Intesa-Ubi  inizia la vera partita  è una finale

Intesa-Ubi
inizia la vera partita
è una finale

Adesso il riscaldamento è finito e inizia la partita vera. L’autorizzazione della Consob al prospetto informativo dell’Ops di Intesa su Ubi è il fischio di inizio. I 90 minuti scadranno il 28 luglio, ma non si possono escludere due settimane di supplementari. E proprio come le partite di calcio, i risultati possibili sono tre: vittoria, pareggio, sconfitta. Se guardiamo dal lato dell’offerente, la vittoria è l’adesione di almeno il 67% delle azioni, condizione che consentirebbe alla banca milanese di procedere all’annunciata incorporazione di Ubi e di attuare il suo progetto industriale di una forte crescita nel mercato italiano e soprattutto nelle aree più floride del Paese, dove maggiormente è presente Ubi.

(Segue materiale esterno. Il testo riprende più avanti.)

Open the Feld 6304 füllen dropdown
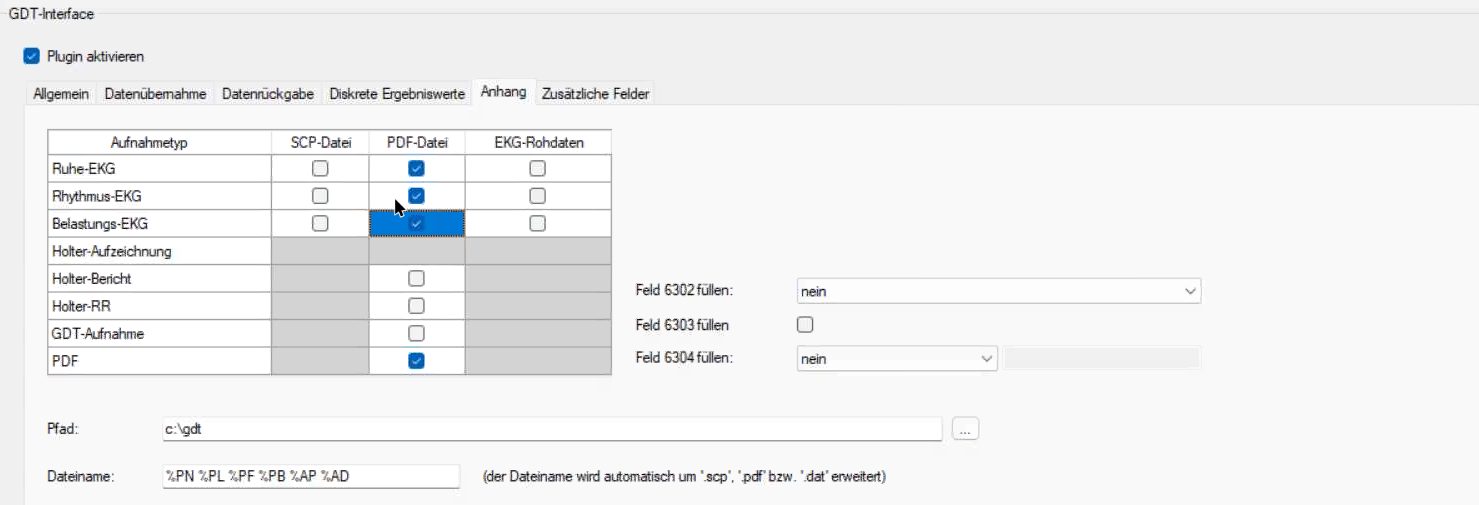Viewport: 1479px width, 505px height. [896, 358]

Così forte la futura presenza che l’Antitrust ha sollevato il dubbio che sia addirittura lesiva della concorrenza e ha richiesto chiarimenti.

Quindi l’offerta sarà condizionata all’autorizzazione e all’adempimento delle eventuali prescrizioni di riduzione della quota di mercato. Intesa perde se gli azionisti che consegneranno le azioni per il concambio saranno pochi, meno del 50%. L’offerente non ha alcun interesse ad avere una quota importante ma di minoranza in una banca che non può controllare appieno e quindi risulterebbe un mero investimento finanziario, di per sé estraneo alle logiche di impiego di un grande gruppo creditizio.